The key to finding the right fit can be represented by a simple rating scale:

Work Experience (1-10)

Personal Connection (1-10)

Expertise (1-10)

References (y/n)

Budget Fit (y/n)

Another HUGE thing to consider is their “process”. When asking if the firm has a specific process they follow,  you will get a “yes” 10/10 times. Do some more digging. Ask to see their process and when getting client references, ask their clients if the process was clear and led the project. A lack of process will put tension on the budget, timeline, and relationship as the project matures.

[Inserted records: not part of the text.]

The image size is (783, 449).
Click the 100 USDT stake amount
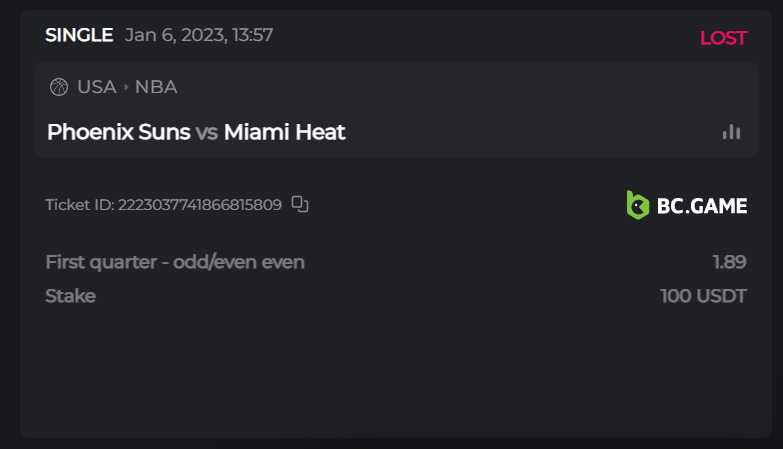coord(703,296)
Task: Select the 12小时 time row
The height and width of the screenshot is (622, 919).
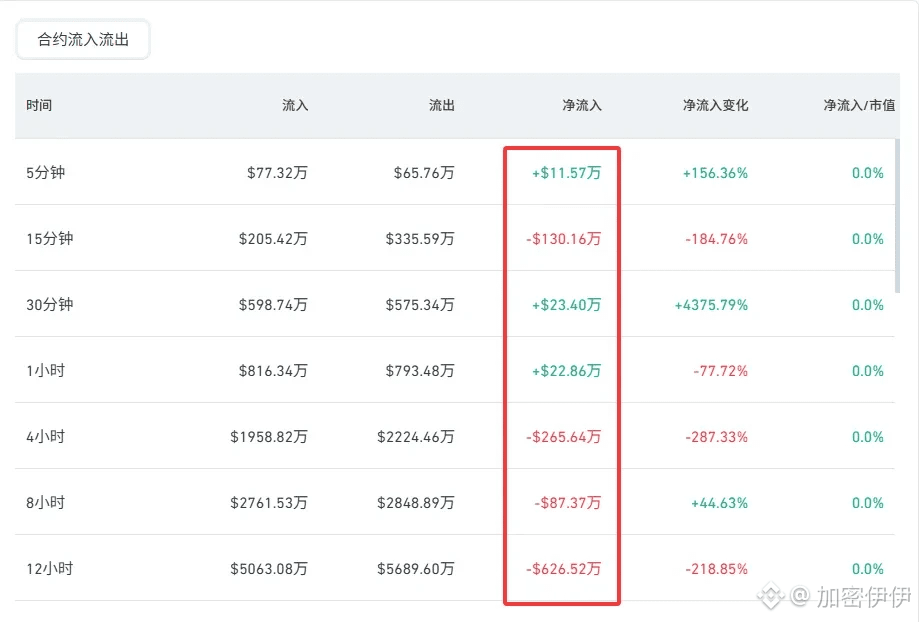Action: click(455, 568)
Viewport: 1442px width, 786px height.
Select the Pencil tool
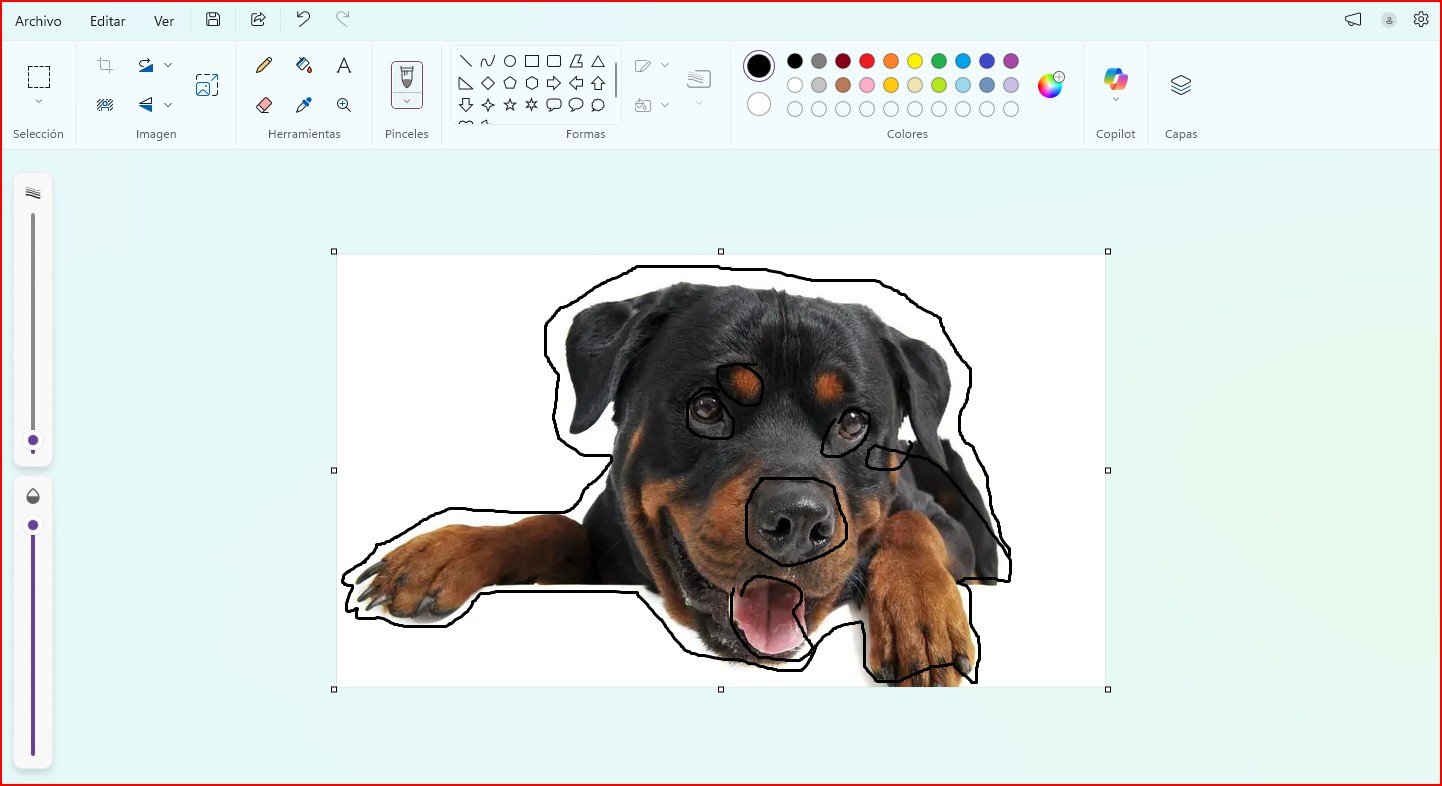[264, 66]
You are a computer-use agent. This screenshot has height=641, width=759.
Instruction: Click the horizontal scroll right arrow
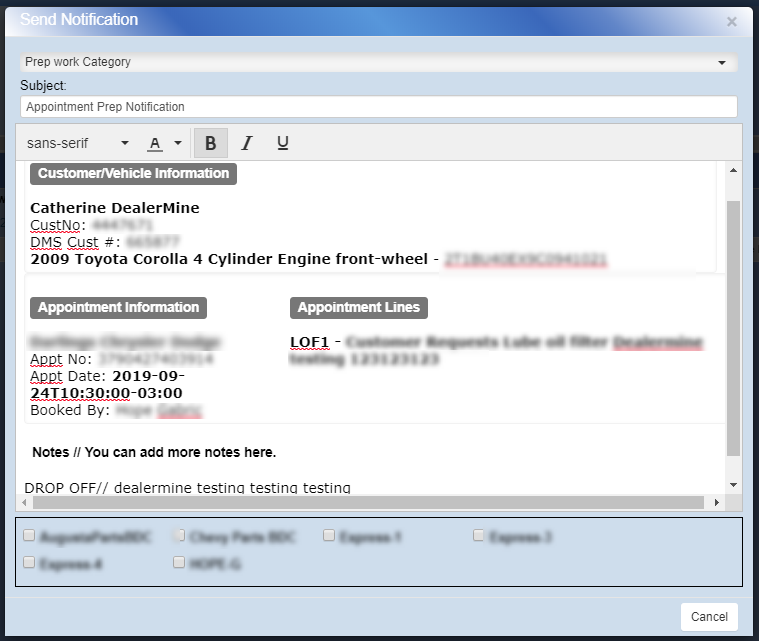[x=715, y=501]
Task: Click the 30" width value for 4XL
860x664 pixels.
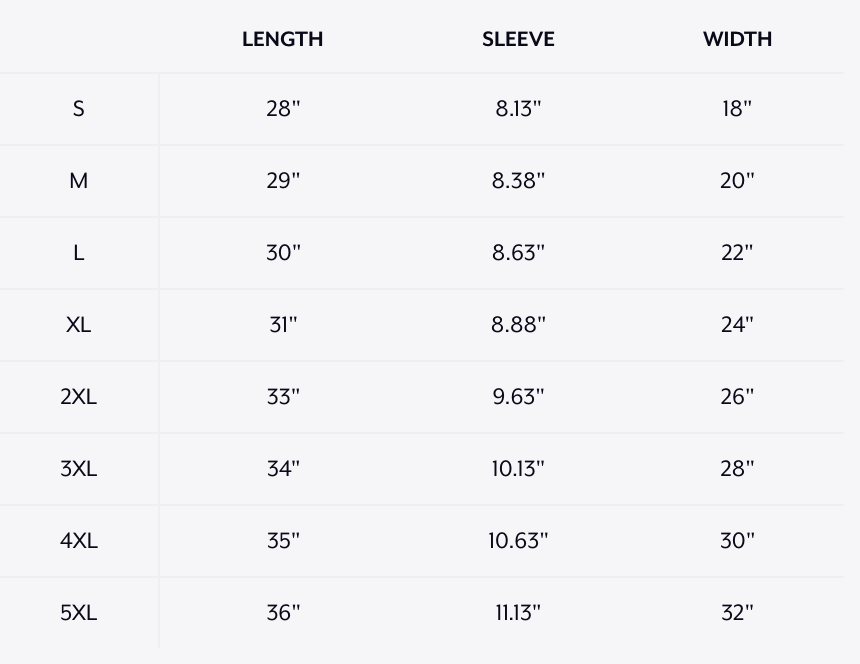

Lastly, don’t put any weight on the term “full-service”. Very few firms really are “full-service” but their expertise falls with one or two of their service offerings. The idea to “keeping it all under one roof” is dead. Hire a web firm for a website, SEO agency for SEO, PR firm for PR, etc. Unless you can afford the national firms stick to local specialty shops.

Tip 4: Post Launch Expectations

Your website is like a car. Change it’s oil, take care of it, wash it, and it will be something you are proud to drive for the next few years. A couple of times a year you may need to invest in updates to the technology used to build the site. Such as “plugin updates” or CMS (Content Management System aka the technology your website lives on) updates. No matter how much you paid for the website, it is never “set it and forget it.” If you do not have an internal IT department, ask your web agency for a maintenance package or a referral to someone that can help.

Overall, expect to spend $1k to $5k per year maintaining an average company website.